I have tried to follow the API documentation but I am not sure what I am doing wrong, I have a deception error and when I ignore it I get 400 response that the json file is not correct. I am using a delegated service account to be able to impersonate the users. I can list lables within thier inbox but i cannot upload the certificate to ther sittings. I am using the right scope not labels.
from __future__ import print_function
def main():
creds = None
SCOPES = ['https://www.googleapis.com/auth/gmail.labels']
SERVICE_ACCOUNT_FILE = 'D:\G_Mail_Certs\eproject-444444444f.json'
credentials = service_account.Credentials.from_service_account_file(
SERVICE_ACCOUNT_FILE, scopes=SCOPES)
try:
delegated_credentials = credentials.with_subject('targetuser@domain.com')
gmail_service = build('gmail', 'v1', credentials=delegated_credentials)
user_id = 'targetuser@domain.com'
smime_info = create_smime_info(cert_filename='D:\Certs\MPS2.pfx', cert_password='ABCD1234')
results = gmail_service.users().settings().sendAs().smimeInfo().\
insert(userId=user_id, sendAsEmail=send_as_email, body=smime_info)\
.execute()
except HttpError as error:
print(f'An error occurred: {error}')
return results
if __name__ == '__main__':
main()
the functionalities.py is
def create_smime_info(cert_filename, cert_password=None):
"""Create an smimeInfo resource for a certificate from file.
Args:
cert_filename: Name of the file containing the S/MIME certificate.
cert_password: Password for the certificate file, or None if the file is not
password-protected.
"""
smime_info = None
try:
with open(cert_filename, 'r') as f:
smime_info = {}
data = f.read().encode('UTF-8')
smime_info['pkcs12'] = base64.urlsafe_b64encode(data)
if cert_password and len(cert_password) > 0:
smime_info['encryptedKeyPassword'] = cert_password
except (OSError, IOError) as error:
print('An error occurred while reading the certificate file: %s' % error)
return smime_info
# [END create_smime_info]
# [START insert_smime_info]
def insert_smime_info(service, user_id, smime_info, send_as_email=None):
"""Upload an S/MIME certificate for the user.
Args:
service: Authorized GMail API service instance.
user_id: User's email address.
smime_info: The smimeInfo resource containing the user's S/MIME certificate.
send_as_email: The "send as" email address, or None if it should be the same
as user_id.
"""
if not send_as_email:
send_as_email = user_id
try:
results = service.users().settings().sendAs().smimeInfo().insert(
userId=user_id, sendAsEmail=send_as_email, body=smime_info).execute()

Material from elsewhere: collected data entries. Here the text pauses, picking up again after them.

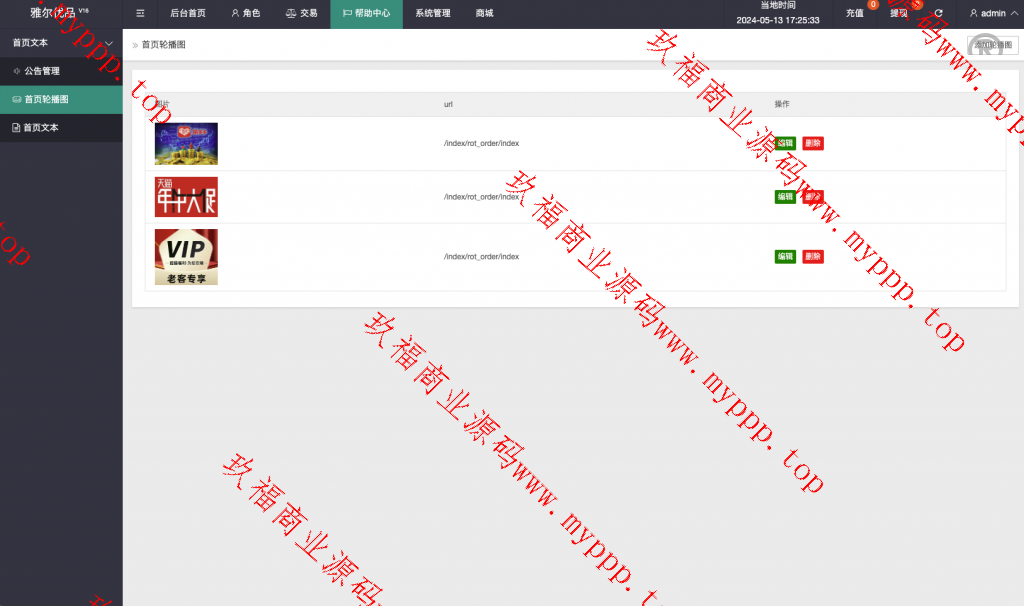Select 首页轮播图 in the sidebar
The height and width of the screenshot is (606, 1024).
click(x=46, y=99)
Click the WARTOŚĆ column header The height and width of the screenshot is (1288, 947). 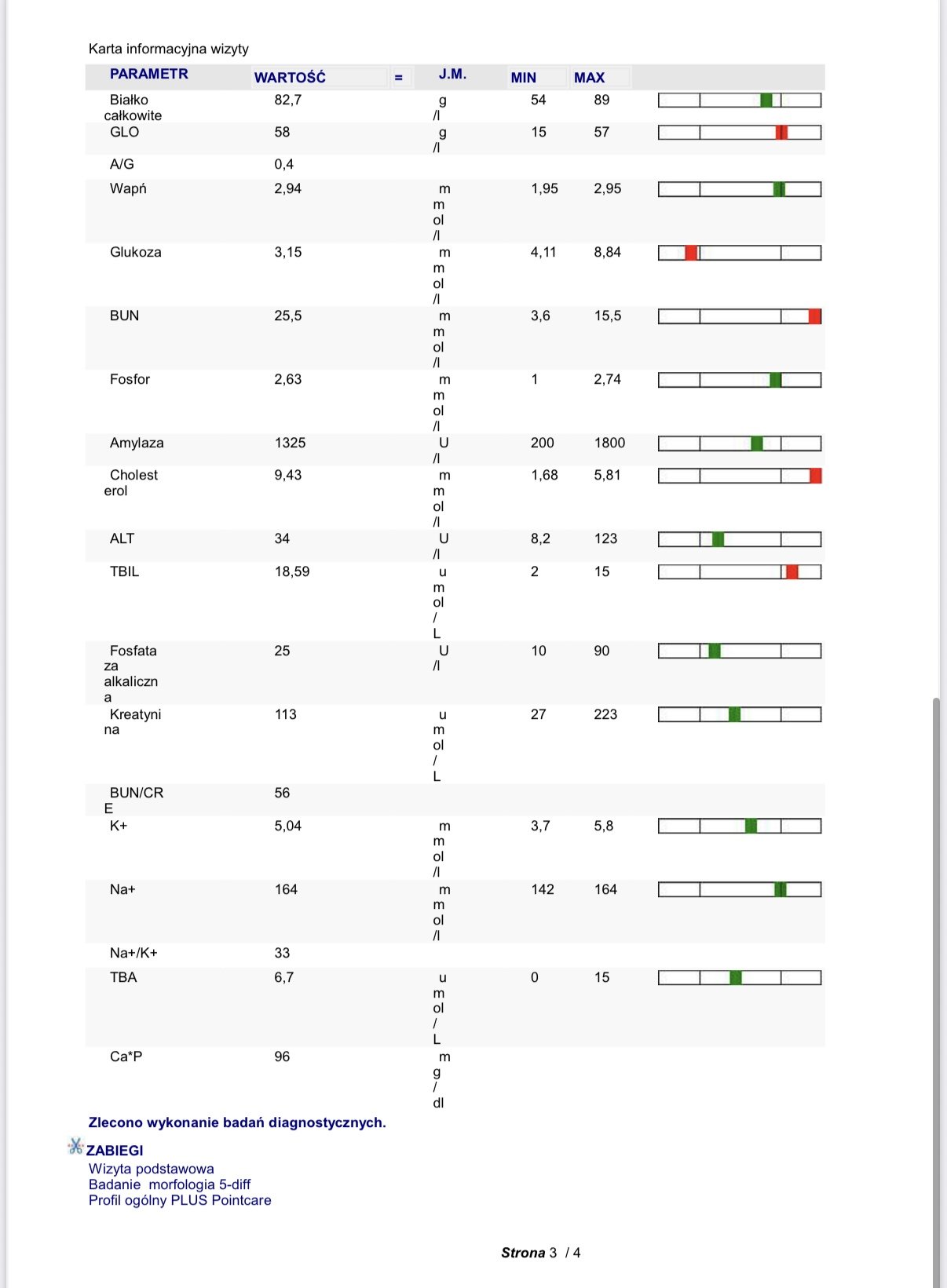290,77
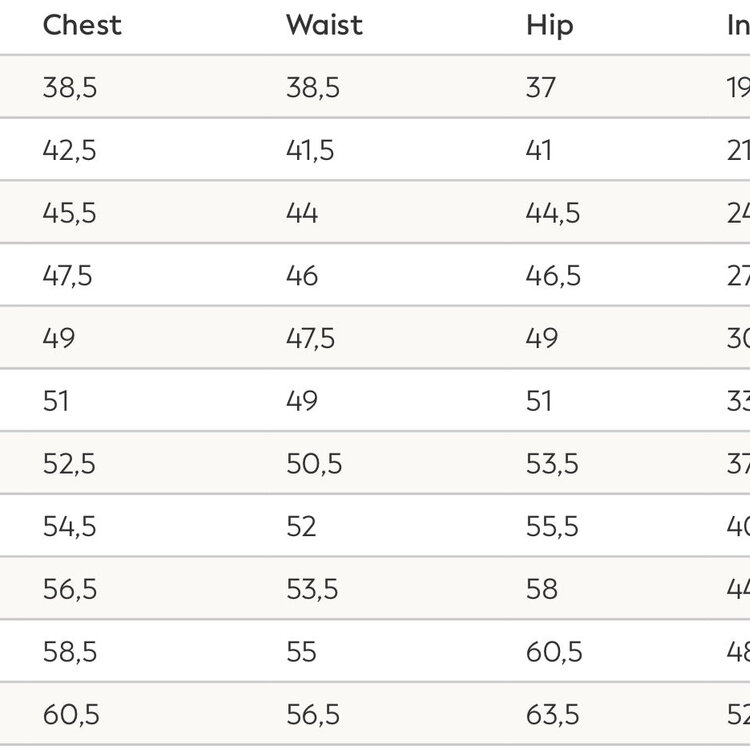Select hip value 63,5
This screenshot has width=750, height=750.
pyautogui.click(x=553, y=715)
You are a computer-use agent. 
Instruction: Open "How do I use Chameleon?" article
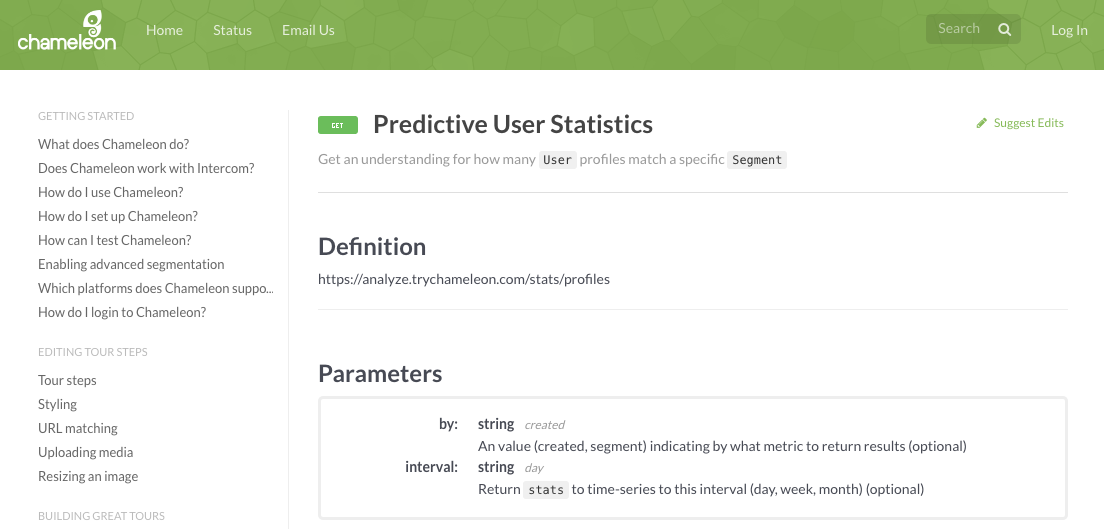(111, 192)
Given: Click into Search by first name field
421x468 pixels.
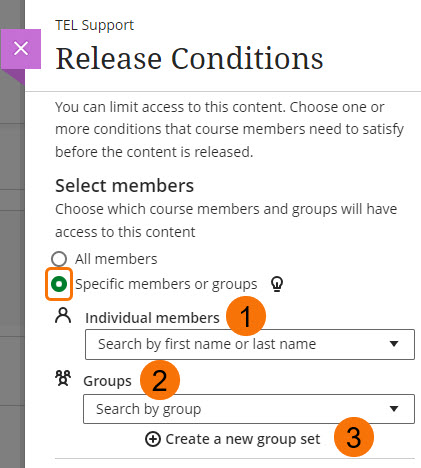Looking at the screenshot, I should pos(250,344).
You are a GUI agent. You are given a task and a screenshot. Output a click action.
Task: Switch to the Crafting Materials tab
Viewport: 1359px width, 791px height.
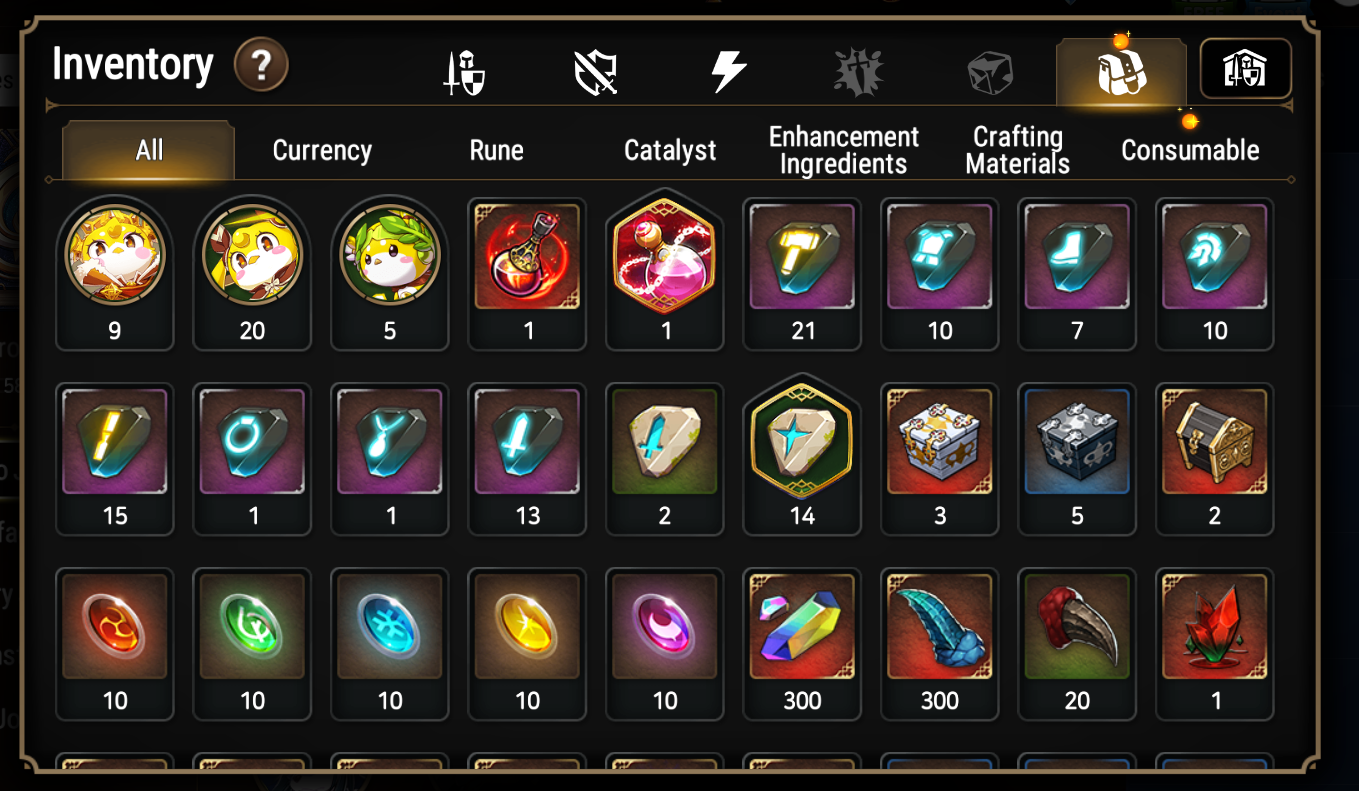pos(1017,151)
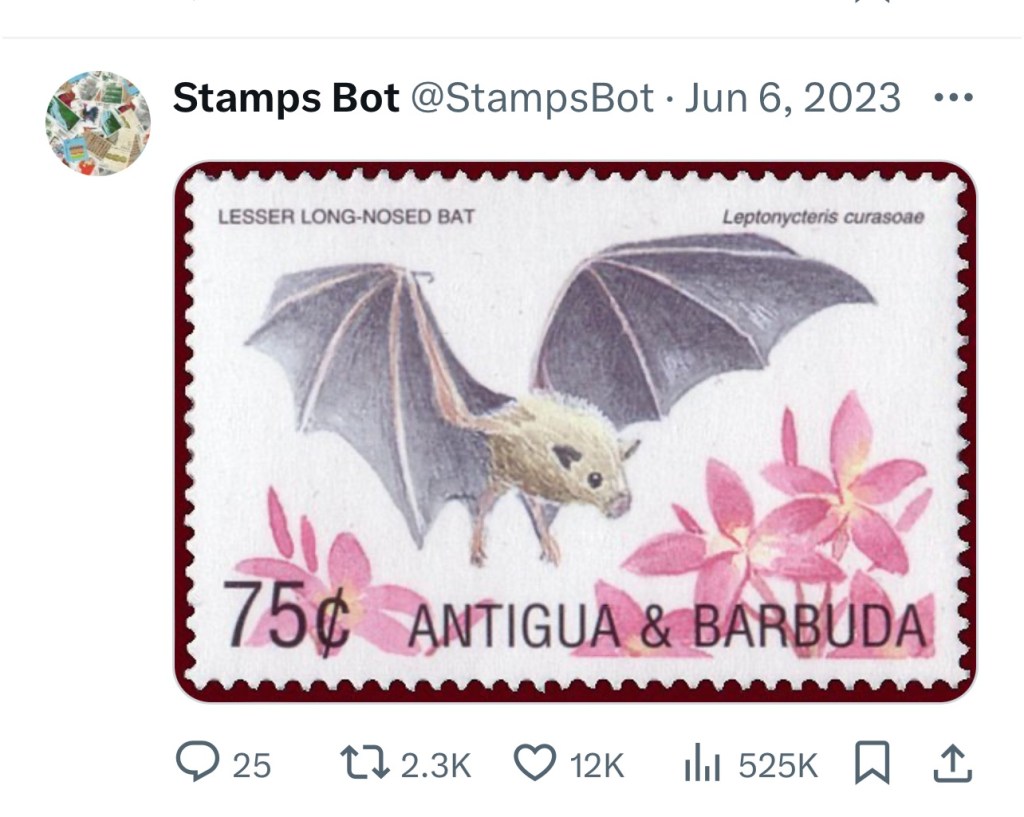Image resolution: width=1024 pixels, height=817 pixels.
Task: Bookmark this Stamps Bot tweet
Action: tap(872, 762)
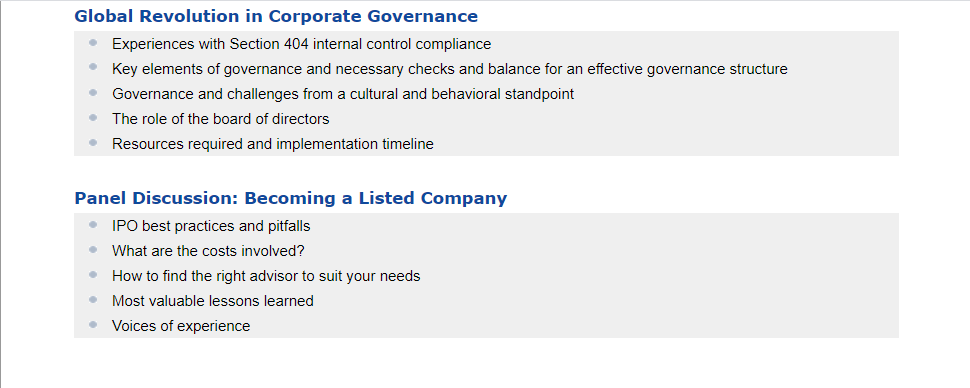
Task: Click the bullet beside Resources required
Action: [93, 142]
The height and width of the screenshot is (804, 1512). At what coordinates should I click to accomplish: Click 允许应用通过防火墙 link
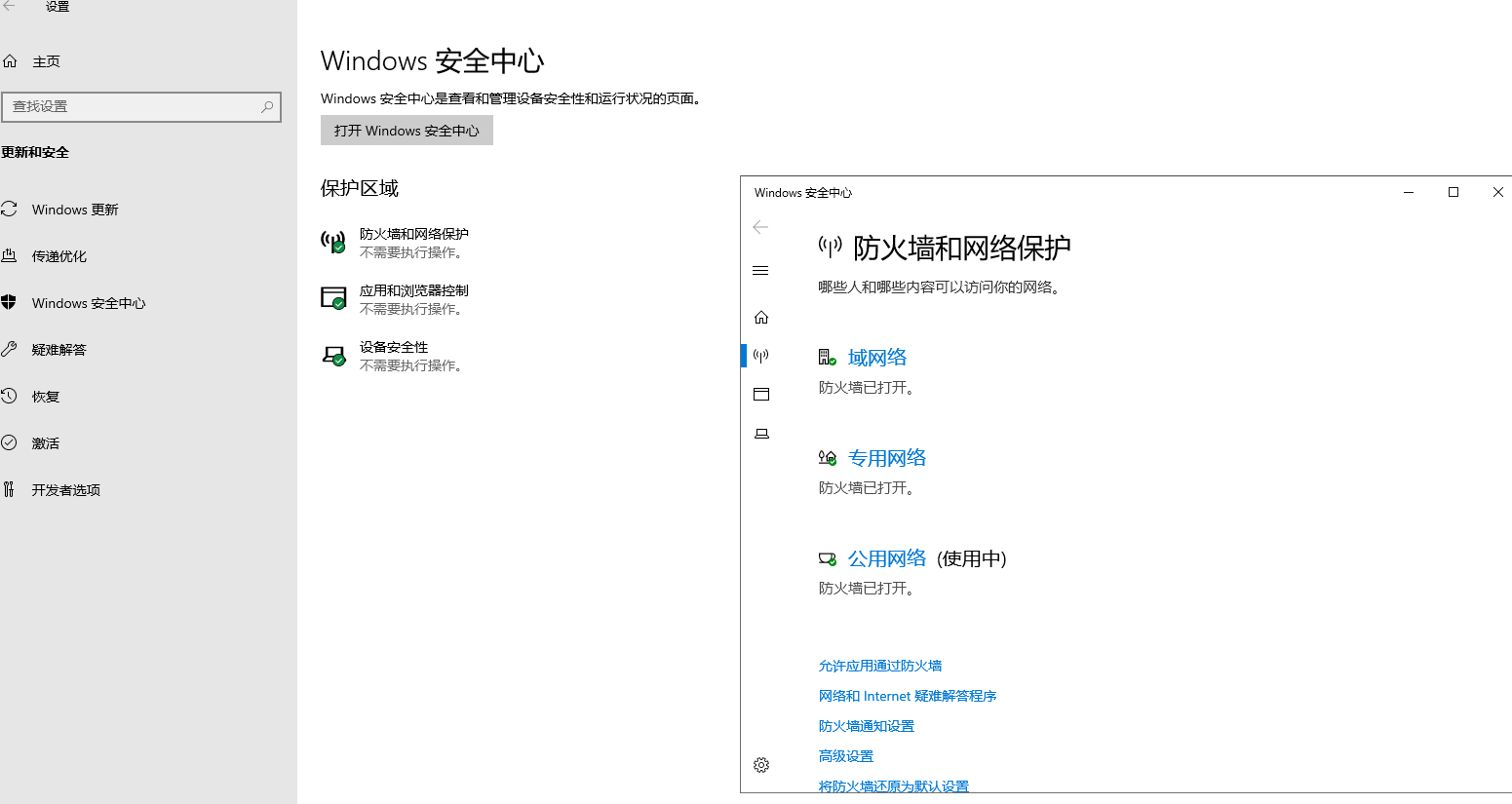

print('Inserted certificate; id: %s' % results['id'])
return results
except errors.HttpError as error:
print('An error occurred: %s' % error)
return None
# [END insert_smime_info]
thank you
Just in case if anyone needed it, here is what I have done.. I changed the create_smime_info function to run without encoding.
def create_smime_info(cert_filename, cert_password):
"""Create an smimeInfo resource for a certificate from file.
Args:
cert_filename: Name of the file containing the S/MIME certificate.
cert_password: Password for the certificate file, or None if the file is not
password-protected.
Returns : Smime object, including smime information
"""
smime_info = None
try:
with open(cert_filename, 'rb') as cert:
smime_info = {}
data = cert.read()
smime_info['pkcs12'] = base64.urlsafe_b64encode(data).decode()
if cert_password and len(cert_password) > 0:
smime_info['encryptedKeyPassword'] = cert_password
except (OSError, IOError) as error:
print(F'An error occurred while reading the certificate file: {error}')
smime_info = None
return smime_info
Worked fine with me and I was able to attach certs to all domain accounts.